• _Requirement 1_
Write out, word for word, the stretch of the Harbor Healthcare case discussion below from "On the third" through "different interests entirely.".
• _Requirement 2_
Extend the Harbor Healthcare case discussion below, picking up after its final sentence.

The second factor is whether Harbor had established a need for the return or the destruction of the materials. And here, the Fifth Circuit held that the district court erred and misunderstood Harbor’s need in getting the return or destruction of the documents. The district court had held that because Harbor had its own copies, it didn’t need access to the government’s copies of the documents. And the Fifth Circuit said that that’s not really what Harbor’s need is. Harbor’s need is not to access the government’s copies of its own documents, but to protect the privacy—the privileged material—in those documents and to prevent the government’s continued possession of them.
On the third factor, that of irreparable injury, the court held that the continued possession of privileged documents represented an ongoing intrusion of Harbor’s privacy and that that injury remained ongoing as long as the government retained those documents.
So the fourth and final factor was whether Harbor had some remedy at law. And here, the Fifth Circuit rejected the view that Harbor could simply move to suppress if and when a criminal case or charge was brought against Harbor. The court, in reaching that determination, noted two things. First, the court noted that it would be unclear if there ever was going to be criminal proceeding against Harbor, and even if there was a criminal proceeding, a suppression motion is different than a Rule 41G motion and addresses and vindicates different interests entirely.
A suppression motion, the court held, is focused on the admissibility of evidence in a criminal trial, and Rule 41G is focused on the return of wrongfully seized materials to the prior owner of those materials.
Based on those factors, the court reversed and remanded to the district court for further proceedings. That mandate was issued a couple weeks ago on September the 7th, to the district court. It appears that Harbor has moved for an order to show cause why the government should not be held in contempt and sanctioned and has requested an evidentiary hearings. Now those pleadings are -- those papers are -- remain under seal, so we don’t know exactly what Harbor is moving for, but a status conference has been set for October 5th for any of those who are following this matter closely and want to see how it proceeds.
So that’s the background on the Harbor Healthcare case and its assessment of 41G and the use of filter teams and the return of materials that the government and the defense agree are privileged. I think, at this point, it would be helpful to step back and put the Harbor Healthcare case in the context of other recent circuit decisions dealing with similar issues. This is a recent case. It sits well with a couple of other circuit court cases that have assessed the treatment of privileged material by filter teams or taint teams. And one thing that I want to note from the outset is, it doesn’t appear that these are circuits -- or that there’s a trend to outright prohibit the use of filter teams by the government, but there does appear to be a trend expressing concerns about how these filter procedures, these taint teams, are structured and set up in a way to balance parties’ privilege rights against the government’s access to information in an investigation.
So I’d like to walk through three instructive cases over the last 15 years dealing with filter teams and filter procedures to show some of the concerns that circuit courts have been raising about their use. So the first one I want to cover—and probably one of the most instructive—is a Sixth Circuit case from 2006 titled In re: Grand Jury Subpoenas. And in that case, the facts are a little different. And in that case, a federal grand jury had issued two subpoenas to a company and an individual who had previously controlled that company, along with several affiliated companies, moved to intervene in the subpoena response. And that individual demanded the right to conduct his own privilege review of the documents that were responsive to the subpoena as he was likely to be adverse to the company at some point in the future and there were documents in the company’s possession that were likely protected by his own personal work product protections and attorney-client privileges.

• _Stored data_
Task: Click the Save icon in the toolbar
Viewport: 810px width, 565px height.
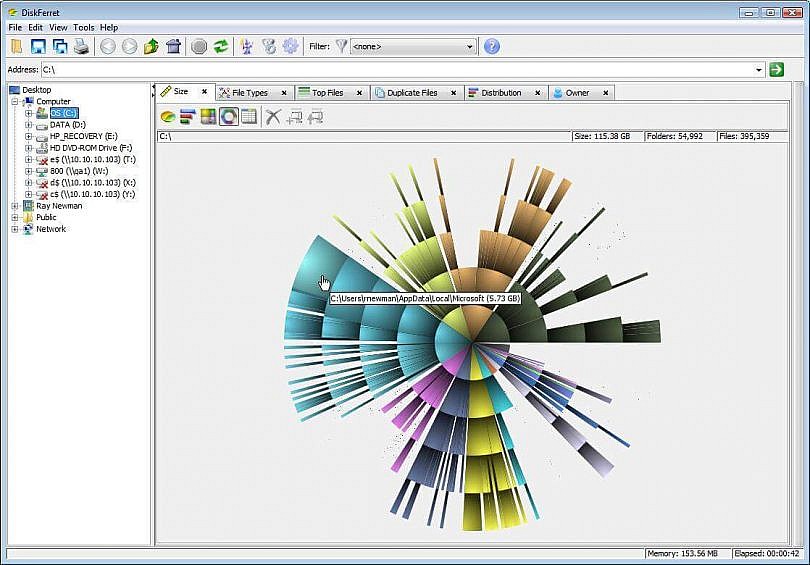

• _Result 1_
On the third factor, that of irreparable injury, the court held that the continued possession of privileged documents represented an ongoing intrusion of Harbor’s privacy and that that injury remained ongoing as long as the government retained those documents.
So the fourth and final factor was whether Harbor had some remedy at law. And here, the Fifth Circuit rejected the view that Harbor could simply move to suppress if and when a criminal case or charge was brought against Harbor. The court, in reaching that determination, noted two things. First, the court noted that it would be unclear if there ever was going to be criminal proceeding against Harbor, and even if there was a criminal proceeding, a suppression motion is different than a Rule 41G motion and addresses and vindicates different interests entirely.

• _Result 2_
The government opposed this motion to intervene and asserted that any privilege review should be done by a government taint team that would be able to -- that would receive all responsive documents from the company. It would return to that company any documents that it had determined to be privileged and, where appropriate, would let the individual weigh in on documents that the government deemed were potentially protected by his privileges. However, the proposed procedure allowed the taint team to send documents that it deemed not to be protected by the privilege directly to the grand jury, and thus, the individual who had moved to intervene would not have any opportunity to review or challenge the government’s privilege determination with respect to those documents.
In an opinion written by Judge Boggs, the Sixth Circuit rejected this proposed procedure and held that the taint team procedure would present too great a risk to that individual’s enjoyment of privilege protections. And so Judge Boggs, in his opinion, although he was addressing sort of a very specific application of the procedures and a very specific filter procedure, offered some observation about the use of filter teams that I think are fairly generally applicable. And so the Sixth Circuit panel noted that taint teams tend to be used primarily in limited exigent circumstances where the government’s already seized documents through a search warrant. And once the government has possession, it’s just a different situation than it is here where there’s a third-party asserting privilege rights over documents that haven’t been produced to the government.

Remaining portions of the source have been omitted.